◆ Exercise material ◆
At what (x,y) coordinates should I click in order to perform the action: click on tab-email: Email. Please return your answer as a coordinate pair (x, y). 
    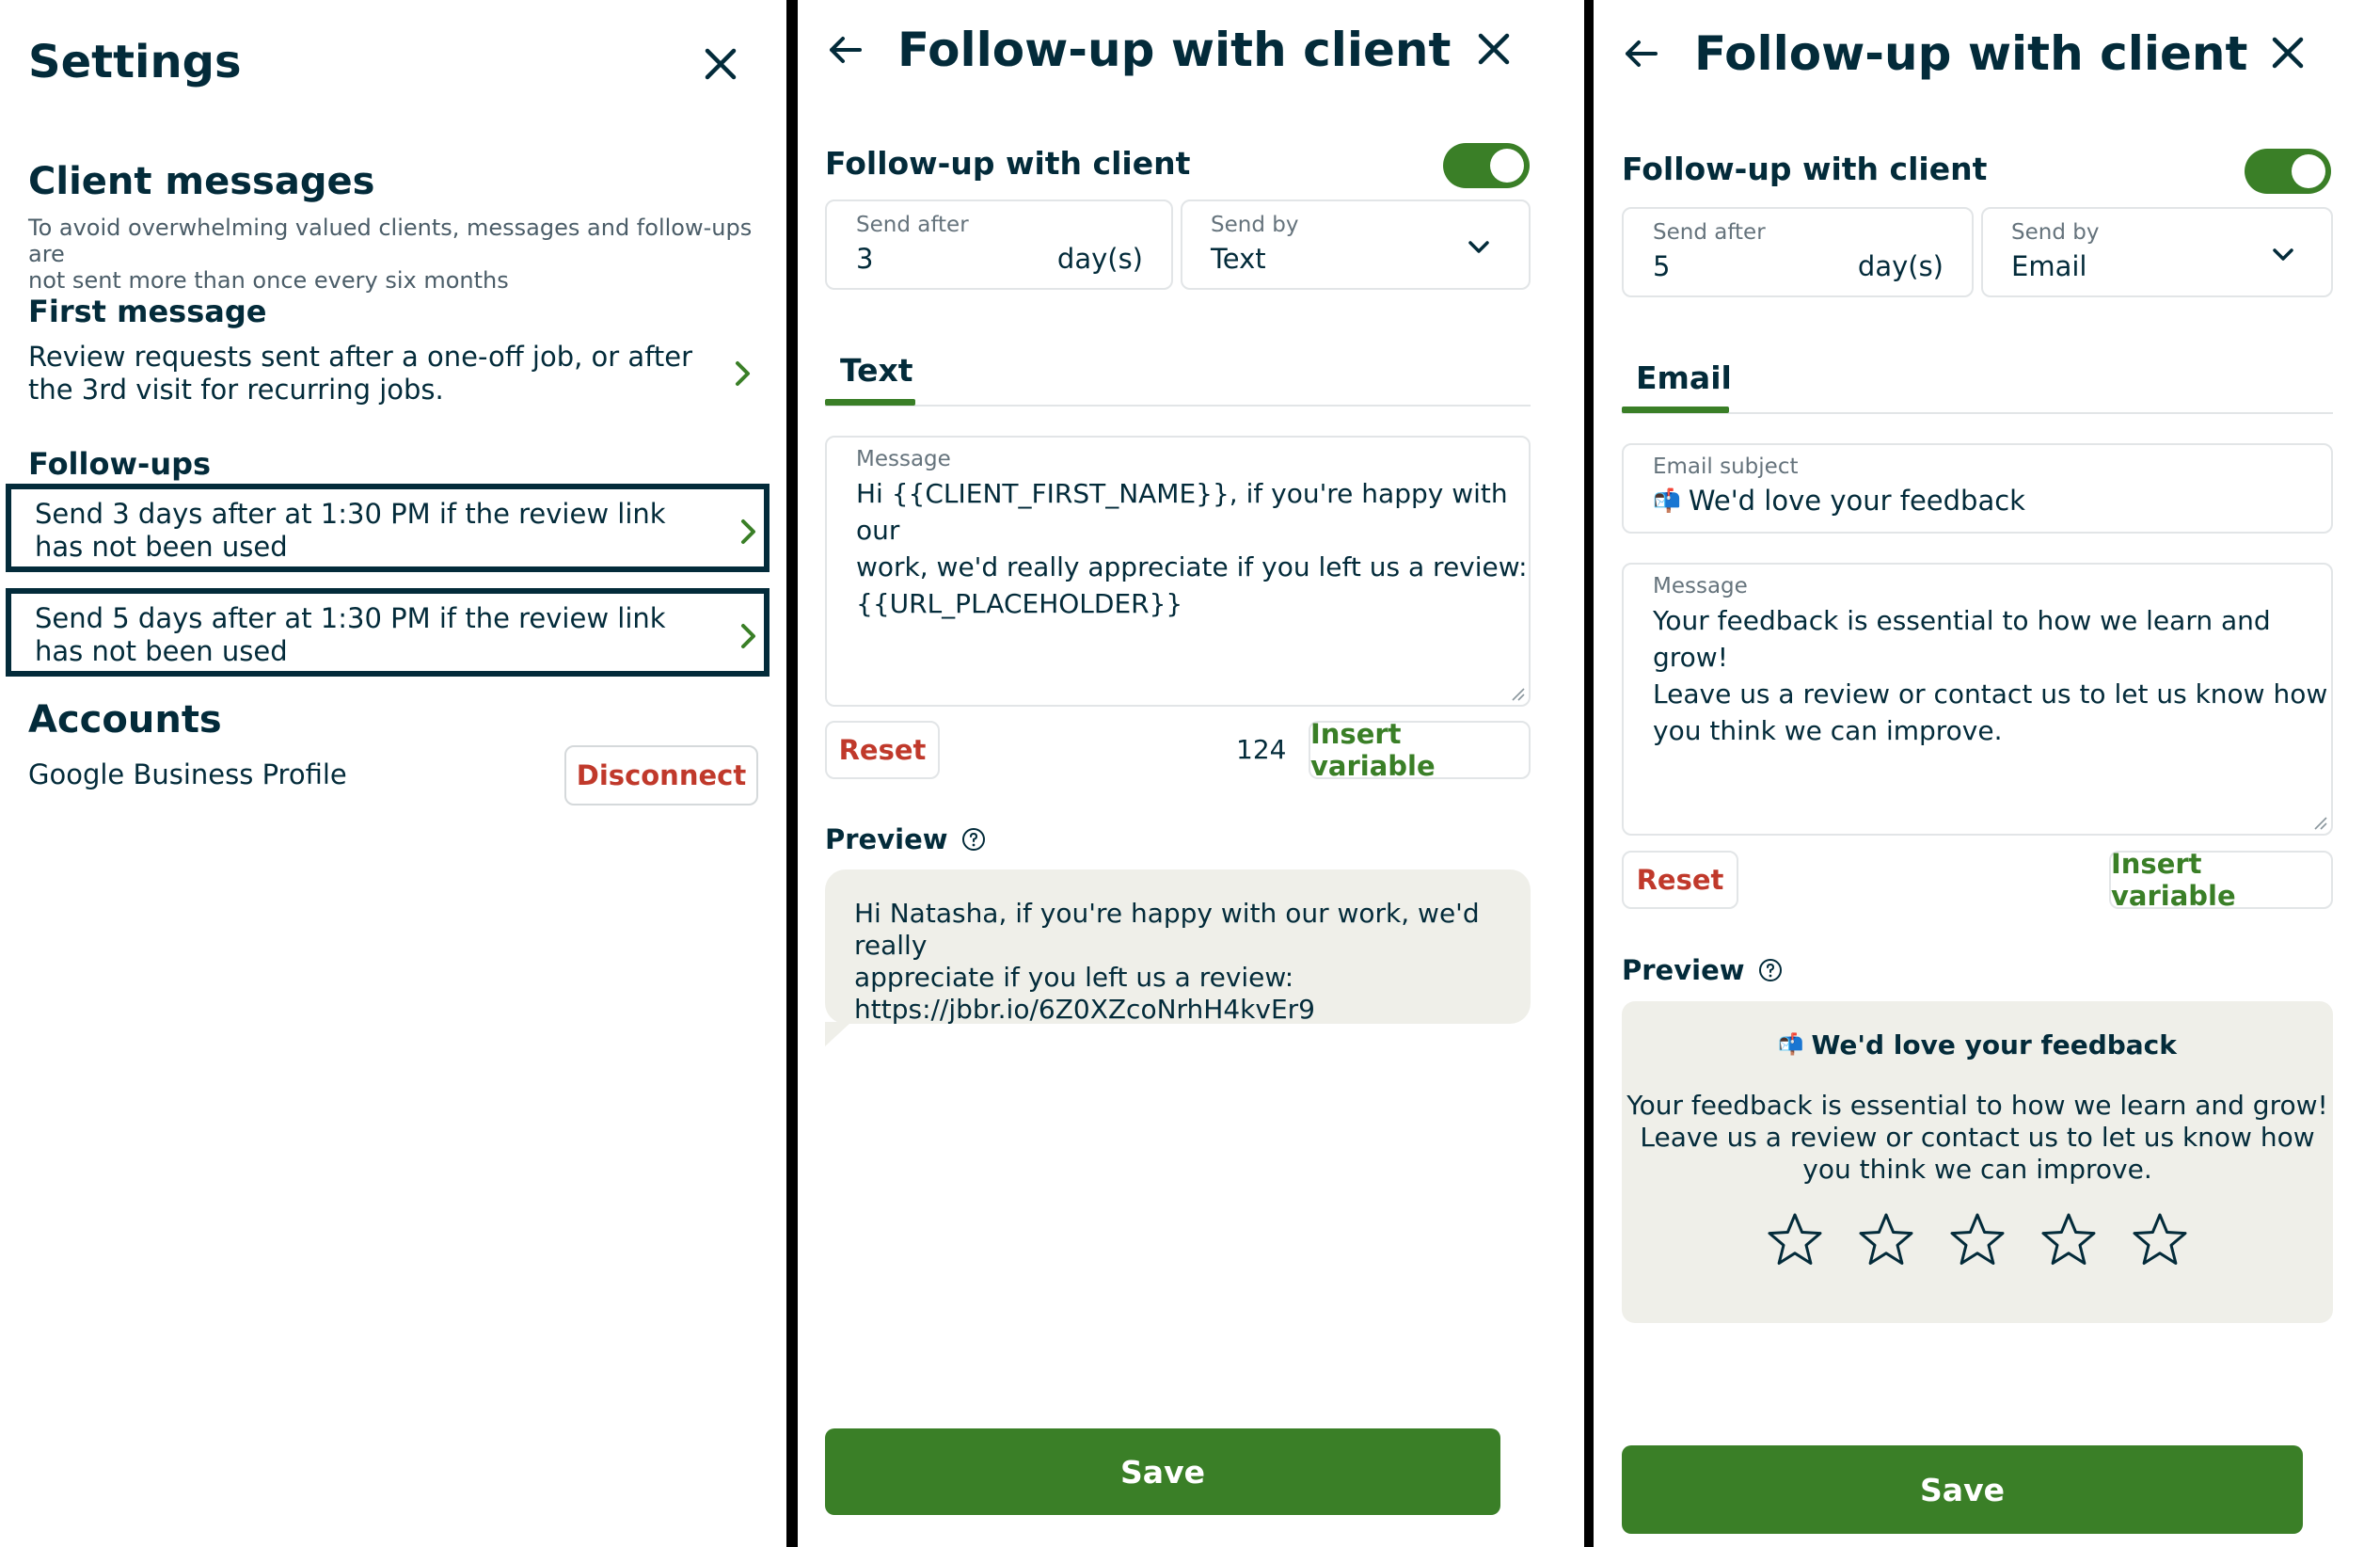
    Looking at the image, I should click on (1684, 378).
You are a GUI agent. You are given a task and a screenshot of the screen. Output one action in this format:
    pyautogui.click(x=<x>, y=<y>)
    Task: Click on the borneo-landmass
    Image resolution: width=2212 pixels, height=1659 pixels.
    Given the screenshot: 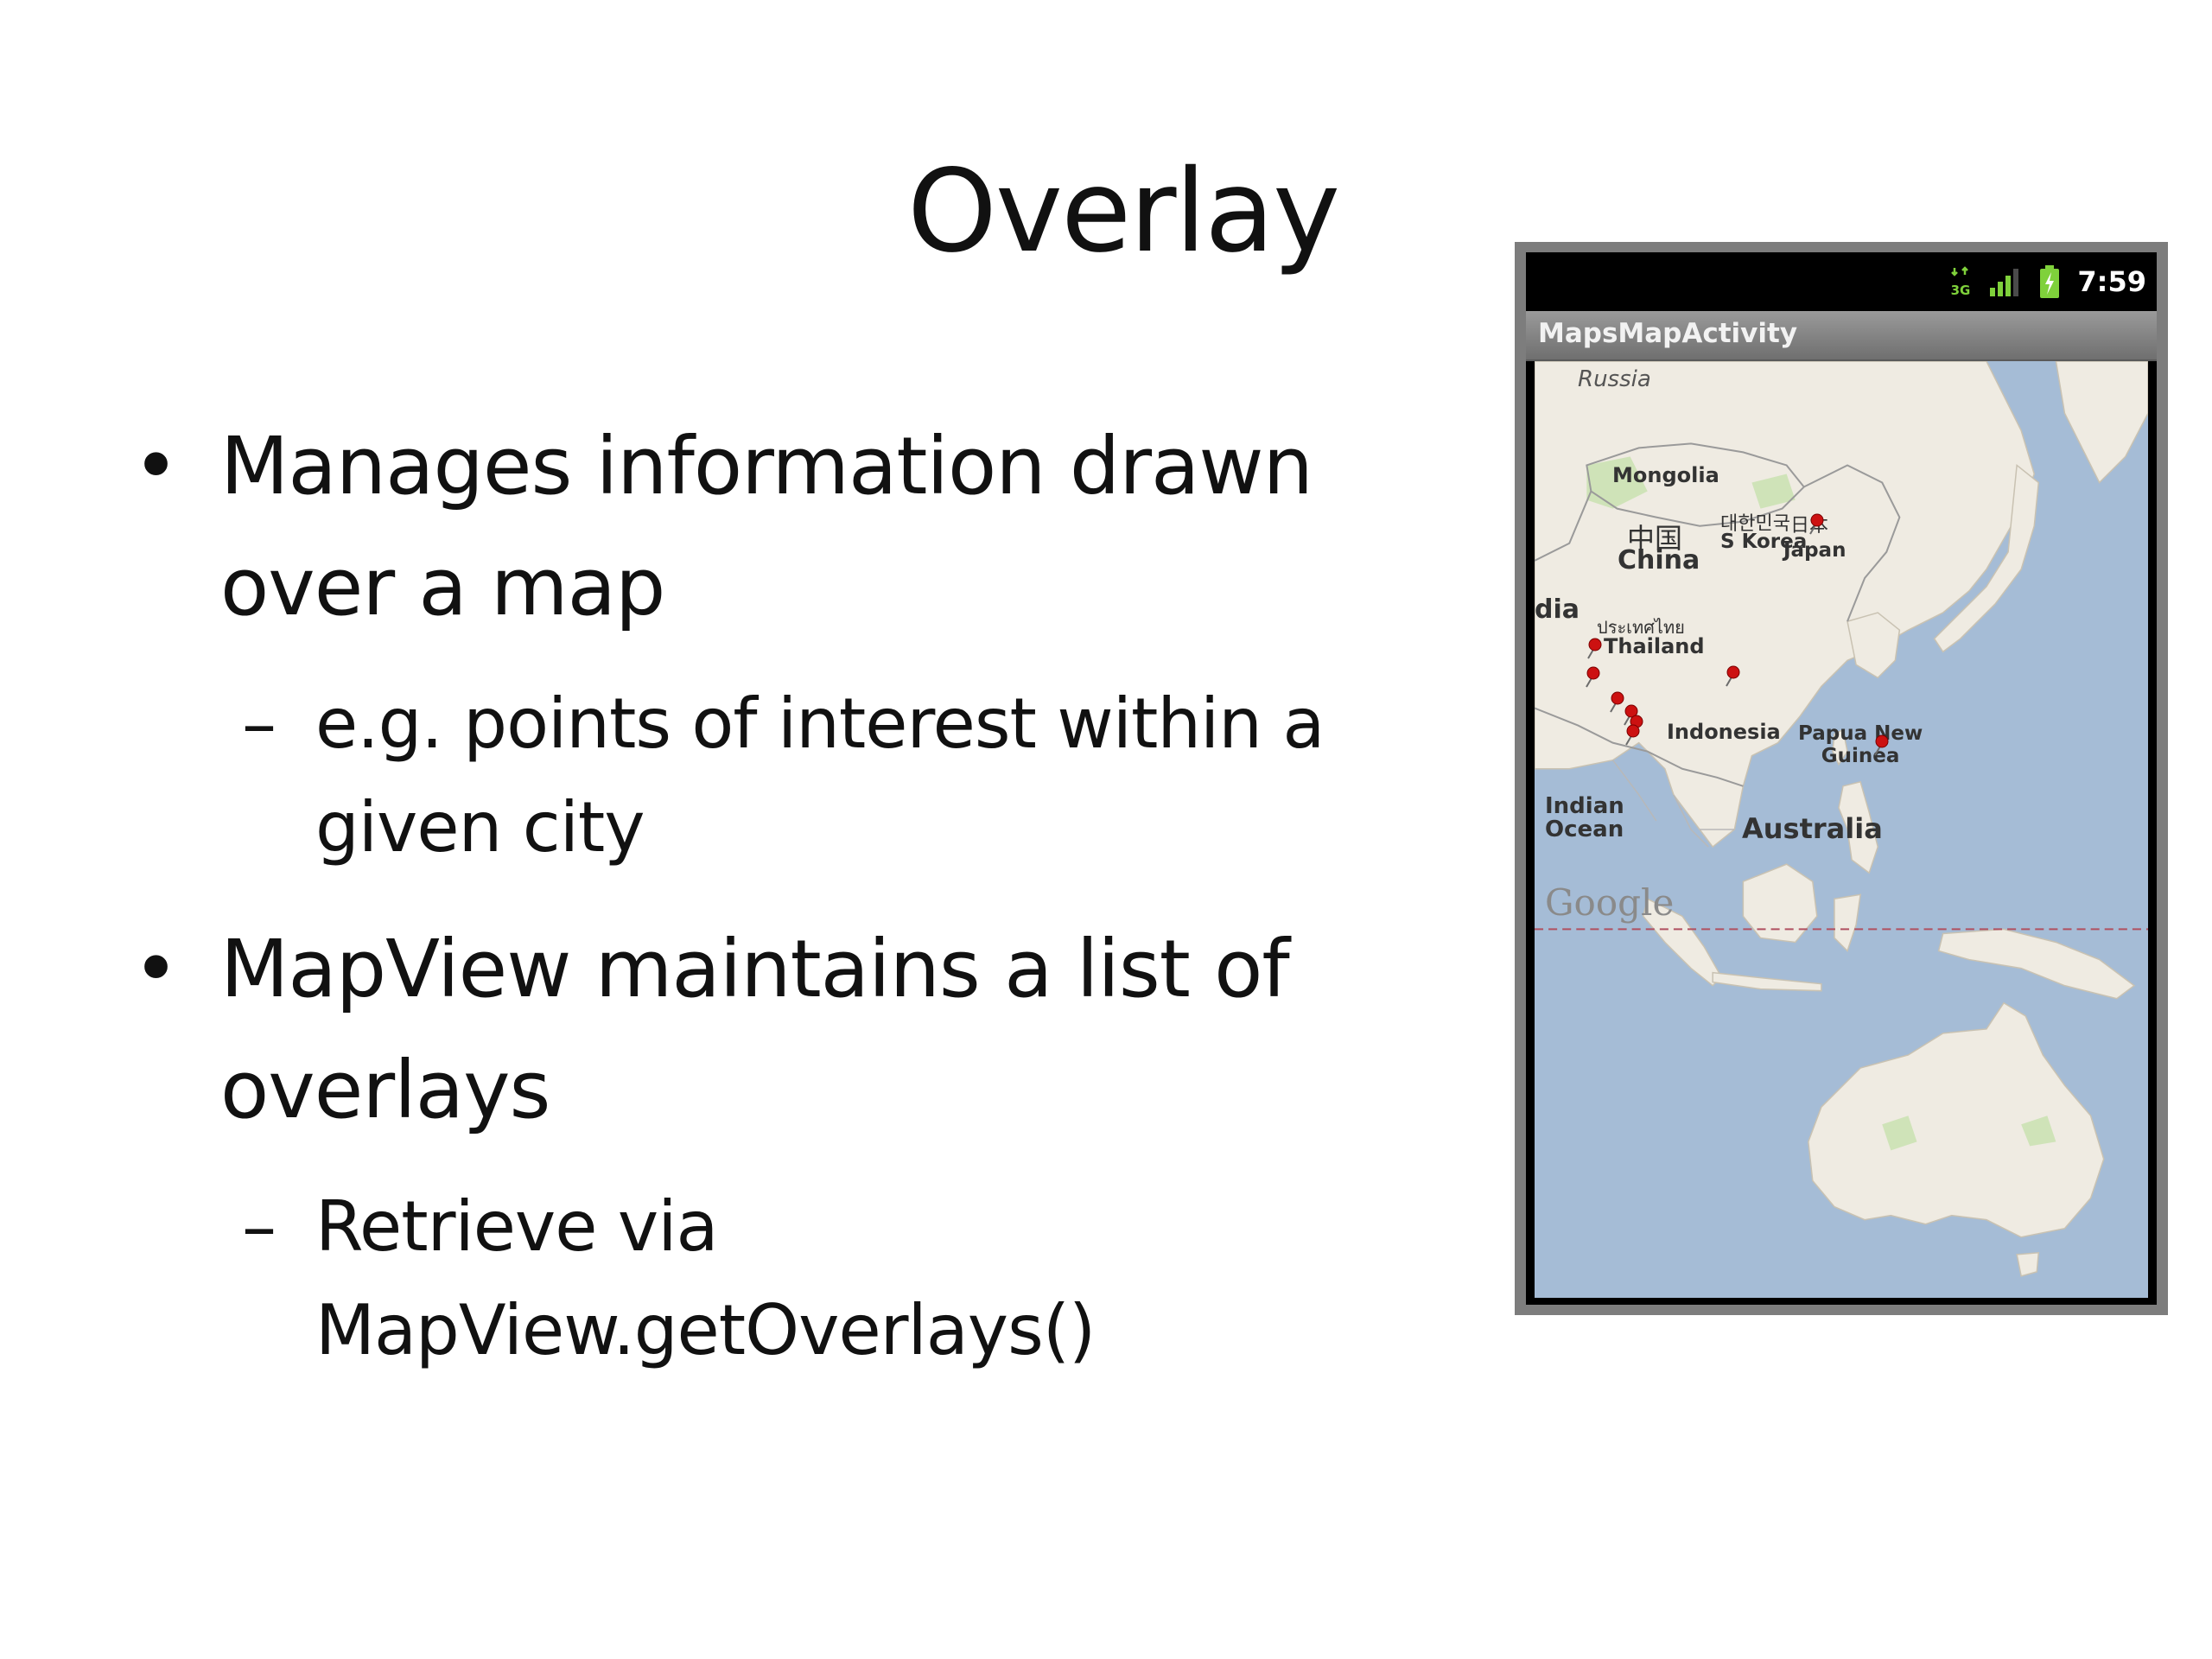 What is the action you would take?
    pyautogui.click(x=1780, y=903)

◆ About this task ◆
Please echo the entries above, from the line containing "You are a GUI" through the line containing "Image resolution: width=2212", with nothing changed.

◆ Answer to this problem ◆
You are a GUI agent. You are given a task and a screenshot of the screen. Output one action in this format:
    pyautogui.click(x=<x>, y=<y>)
    Task: Click on the borneo-landmass
    Image resolution: width=2212 pixels, height=1659 pixels.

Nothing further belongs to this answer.